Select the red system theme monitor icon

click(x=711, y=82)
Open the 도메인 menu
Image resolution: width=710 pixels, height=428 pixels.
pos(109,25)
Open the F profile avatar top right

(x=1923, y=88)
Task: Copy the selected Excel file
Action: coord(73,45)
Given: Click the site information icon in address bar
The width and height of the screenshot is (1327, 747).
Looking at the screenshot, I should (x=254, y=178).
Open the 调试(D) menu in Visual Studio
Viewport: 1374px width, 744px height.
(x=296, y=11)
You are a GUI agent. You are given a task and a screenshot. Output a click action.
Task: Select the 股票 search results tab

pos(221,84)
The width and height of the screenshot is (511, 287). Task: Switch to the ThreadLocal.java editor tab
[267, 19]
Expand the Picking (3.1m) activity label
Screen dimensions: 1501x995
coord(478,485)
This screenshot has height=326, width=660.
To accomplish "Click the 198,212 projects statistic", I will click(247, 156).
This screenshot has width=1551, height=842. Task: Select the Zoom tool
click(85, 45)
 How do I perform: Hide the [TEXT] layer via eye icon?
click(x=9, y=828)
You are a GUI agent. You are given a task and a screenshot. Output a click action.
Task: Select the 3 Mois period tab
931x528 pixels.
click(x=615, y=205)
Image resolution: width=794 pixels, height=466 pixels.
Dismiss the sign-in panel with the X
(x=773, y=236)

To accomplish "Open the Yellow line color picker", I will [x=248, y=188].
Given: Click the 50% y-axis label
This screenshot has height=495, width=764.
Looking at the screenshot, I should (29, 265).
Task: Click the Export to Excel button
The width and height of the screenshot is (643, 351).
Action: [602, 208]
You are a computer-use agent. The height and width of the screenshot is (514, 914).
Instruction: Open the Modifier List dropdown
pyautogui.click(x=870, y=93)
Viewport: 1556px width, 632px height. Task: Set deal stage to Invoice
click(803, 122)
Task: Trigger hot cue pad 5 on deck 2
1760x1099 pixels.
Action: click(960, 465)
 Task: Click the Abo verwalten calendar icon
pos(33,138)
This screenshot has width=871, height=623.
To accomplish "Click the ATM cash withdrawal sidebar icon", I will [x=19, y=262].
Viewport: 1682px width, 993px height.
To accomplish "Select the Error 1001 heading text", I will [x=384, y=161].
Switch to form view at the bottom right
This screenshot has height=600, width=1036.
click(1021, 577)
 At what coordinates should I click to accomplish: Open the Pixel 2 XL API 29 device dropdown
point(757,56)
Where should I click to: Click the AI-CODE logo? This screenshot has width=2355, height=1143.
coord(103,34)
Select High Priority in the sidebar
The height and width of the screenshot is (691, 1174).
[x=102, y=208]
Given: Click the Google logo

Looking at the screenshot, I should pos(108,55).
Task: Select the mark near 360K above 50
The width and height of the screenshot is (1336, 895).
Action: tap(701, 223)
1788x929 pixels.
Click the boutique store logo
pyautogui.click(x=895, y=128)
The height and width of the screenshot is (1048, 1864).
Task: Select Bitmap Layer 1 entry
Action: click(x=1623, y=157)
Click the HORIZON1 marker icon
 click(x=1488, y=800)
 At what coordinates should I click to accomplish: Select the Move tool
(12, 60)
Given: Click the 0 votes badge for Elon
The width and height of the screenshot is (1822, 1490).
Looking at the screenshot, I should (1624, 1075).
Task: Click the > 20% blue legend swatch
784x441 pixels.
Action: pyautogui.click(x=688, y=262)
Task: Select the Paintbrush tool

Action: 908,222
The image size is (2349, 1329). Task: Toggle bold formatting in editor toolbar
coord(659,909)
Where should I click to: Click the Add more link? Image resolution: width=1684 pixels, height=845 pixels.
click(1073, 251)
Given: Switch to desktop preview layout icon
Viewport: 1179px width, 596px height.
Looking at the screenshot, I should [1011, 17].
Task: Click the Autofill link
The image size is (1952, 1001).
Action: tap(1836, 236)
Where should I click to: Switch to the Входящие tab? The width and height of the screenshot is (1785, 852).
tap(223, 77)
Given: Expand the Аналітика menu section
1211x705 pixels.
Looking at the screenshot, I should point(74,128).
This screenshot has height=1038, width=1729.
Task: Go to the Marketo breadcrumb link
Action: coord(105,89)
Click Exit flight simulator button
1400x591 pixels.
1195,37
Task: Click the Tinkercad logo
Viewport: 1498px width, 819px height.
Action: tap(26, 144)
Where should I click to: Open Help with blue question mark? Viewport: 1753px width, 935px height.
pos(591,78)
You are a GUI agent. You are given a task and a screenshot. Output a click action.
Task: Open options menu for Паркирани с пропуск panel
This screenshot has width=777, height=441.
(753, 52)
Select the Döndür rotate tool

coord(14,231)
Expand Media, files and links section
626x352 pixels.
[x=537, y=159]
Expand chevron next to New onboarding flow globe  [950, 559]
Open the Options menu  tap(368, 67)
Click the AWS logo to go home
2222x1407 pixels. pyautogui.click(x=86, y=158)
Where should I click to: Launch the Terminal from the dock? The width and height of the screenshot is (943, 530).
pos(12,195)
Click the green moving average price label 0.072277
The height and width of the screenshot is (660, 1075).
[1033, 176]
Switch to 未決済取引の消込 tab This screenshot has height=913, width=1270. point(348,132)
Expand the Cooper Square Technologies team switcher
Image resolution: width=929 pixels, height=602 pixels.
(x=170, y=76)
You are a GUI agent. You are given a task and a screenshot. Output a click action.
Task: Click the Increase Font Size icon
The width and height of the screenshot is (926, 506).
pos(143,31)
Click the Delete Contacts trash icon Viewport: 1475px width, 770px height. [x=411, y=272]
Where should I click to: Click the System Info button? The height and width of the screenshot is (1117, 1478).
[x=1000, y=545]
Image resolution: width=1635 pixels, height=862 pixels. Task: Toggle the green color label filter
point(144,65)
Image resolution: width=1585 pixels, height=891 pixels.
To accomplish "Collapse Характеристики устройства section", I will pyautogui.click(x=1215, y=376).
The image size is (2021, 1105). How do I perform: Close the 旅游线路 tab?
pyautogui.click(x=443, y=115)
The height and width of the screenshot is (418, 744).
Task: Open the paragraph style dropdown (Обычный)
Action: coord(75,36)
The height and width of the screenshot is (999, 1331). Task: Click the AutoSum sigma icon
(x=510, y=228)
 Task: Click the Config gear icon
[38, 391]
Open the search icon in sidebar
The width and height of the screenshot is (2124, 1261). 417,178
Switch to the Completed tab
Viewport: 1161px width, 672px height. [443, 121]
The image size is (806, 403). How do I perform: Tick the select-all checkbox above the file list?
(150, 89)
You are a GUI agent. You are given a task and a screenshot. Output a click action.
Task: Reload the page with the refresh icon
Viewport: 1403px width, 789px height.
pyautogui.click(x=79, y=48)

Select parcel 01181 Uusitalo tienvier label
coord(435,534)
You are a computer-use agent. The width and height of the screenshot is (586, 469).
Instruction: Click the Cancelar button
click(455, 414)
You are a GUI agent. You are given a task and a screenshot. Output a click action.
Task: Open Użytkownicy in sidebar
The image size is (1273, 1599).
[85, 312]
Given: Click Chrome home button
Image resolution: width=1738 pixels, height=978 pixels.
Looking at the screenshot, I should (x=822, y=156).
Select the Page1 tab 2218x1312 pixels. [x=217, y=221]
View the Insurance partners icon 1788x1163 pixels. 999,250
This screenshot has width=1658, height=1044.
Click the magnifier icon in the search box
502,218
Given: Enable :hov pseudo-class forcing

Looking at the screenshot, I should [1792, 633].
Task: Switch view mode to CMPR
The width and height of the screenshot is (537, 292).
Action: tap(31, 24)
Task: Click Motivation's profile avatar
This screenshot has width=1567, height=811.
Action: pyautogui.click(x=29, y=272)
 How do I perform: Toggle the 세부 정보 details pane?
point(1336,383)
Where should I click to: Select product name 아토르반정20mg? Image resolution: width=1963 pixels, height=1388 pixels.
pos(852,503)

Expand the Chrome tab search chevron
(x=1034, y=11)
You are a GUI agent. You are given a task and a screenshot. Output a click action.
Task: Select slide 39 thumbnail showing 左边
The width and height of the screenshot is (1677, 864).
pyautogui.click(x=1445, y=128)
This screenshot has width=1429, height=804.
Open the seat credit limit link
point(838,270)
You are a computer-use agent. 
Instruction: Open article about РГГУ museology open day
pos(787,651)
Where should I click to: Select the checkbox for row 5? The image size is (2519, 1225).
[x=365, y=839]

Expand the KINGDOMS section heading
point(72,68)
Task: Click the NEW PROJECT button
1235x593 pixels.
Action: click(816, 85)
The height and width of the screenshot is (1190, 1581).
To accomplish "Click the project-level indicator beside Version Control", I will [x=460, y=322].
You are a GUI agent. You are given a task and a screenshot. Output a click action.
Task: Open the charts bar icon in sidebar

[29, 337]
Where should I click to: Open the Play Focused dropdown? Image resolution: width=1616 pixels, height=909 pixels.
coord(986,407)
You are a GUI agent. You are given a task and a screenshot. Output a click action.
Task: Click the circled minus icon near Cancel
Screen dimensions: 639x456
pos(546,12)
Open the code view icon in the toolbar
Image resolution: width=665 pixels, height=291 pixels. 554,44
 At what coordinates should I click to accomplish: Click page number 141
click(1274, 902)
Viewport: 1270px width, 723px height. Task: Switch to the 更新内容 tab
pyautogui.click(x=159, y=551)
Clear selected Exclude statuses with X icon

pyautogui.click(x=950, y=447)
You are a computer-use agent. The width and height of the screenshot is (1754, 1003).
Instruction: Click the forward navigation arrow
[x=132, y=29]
══════
**What the task asks:**
Produce a word-for-word copy of everything above from the line holding "Given: Click the site" down to the line holding "Viewport: 1682px width, 993px height.", with both of those lines kept.

**Reply to the task:**
Given: Click the site information icon in address bar
The width and height of the screenshot is (1327, 747).
Looking at the screenshot, I should (x=254, y=178).
Open the 调试(D) menu in Visual Studio
Viewport: 1374px width, 744px height.
(x=296, y=11)
You are a GUI agent. You are given a task and a screenshot. Output a click action.
Task: Select the 股票 search results tab

pos(221,84)
The width and height of the screenshot is (511, 287). Task: Switch to the ThreadLocal.java editor tab
[267, 19]
Expand the Picking (3.1m) activity label
Screen dimensions: 1501x995
coord(478,485)
This screenshot has height=326, width=660.
To accomplish "Click the 198,212 projects statistic", I will click(247, 156).
This screenshot has width=1551, height=842. Task: Select the Zoom tool
click(85, 45)
 How do I perform: Hide the [TEXT] layer via eye icon?
click(x=9, y=828)
You are a GUI agent. You are given a task and a screenshot. Output a click action.
Task: Select the 3 Mois period tab
931x528 pixels.
click(x=615, y=205)
Image resolution: width=794 pixels, height=466 pixels.
Dismiss the sign-in panel with the X
(x=773, y=236)

To accomplish "Open the Yellow line color picker", I will [x=248, y=188].
Given: Click the 50% y-axis label
This screenshot has height=495, width=764.
Looking at the screenshot, I should (29, 265).
Task: Click the Export to Excel button
The width and height of the screenshot is (643, 351).
Action: [602, 208]
You are a computer-use agent. The height and width of the screenshot is (514, 914).
Instruction: Open the Modifier List dropdown
pyautogui.click(x=870, y=93)
Viewport: 1556px width, 632px height. Task: Set deal stage to Invoice
click(803, 122)
Task: Trigger hot cue pad 5 on deck 2
1760x1099 pixels.
Action: click(960, 465)
 Task: Click the Abo verwalten calendar icon
pos(33,138)
This screenshot has width=871, height=623.
To accomplish "Click the ATM cash withdrawal sidebar icon", I will [x=19, y=262].
Viewport: 1682px width, 993px height.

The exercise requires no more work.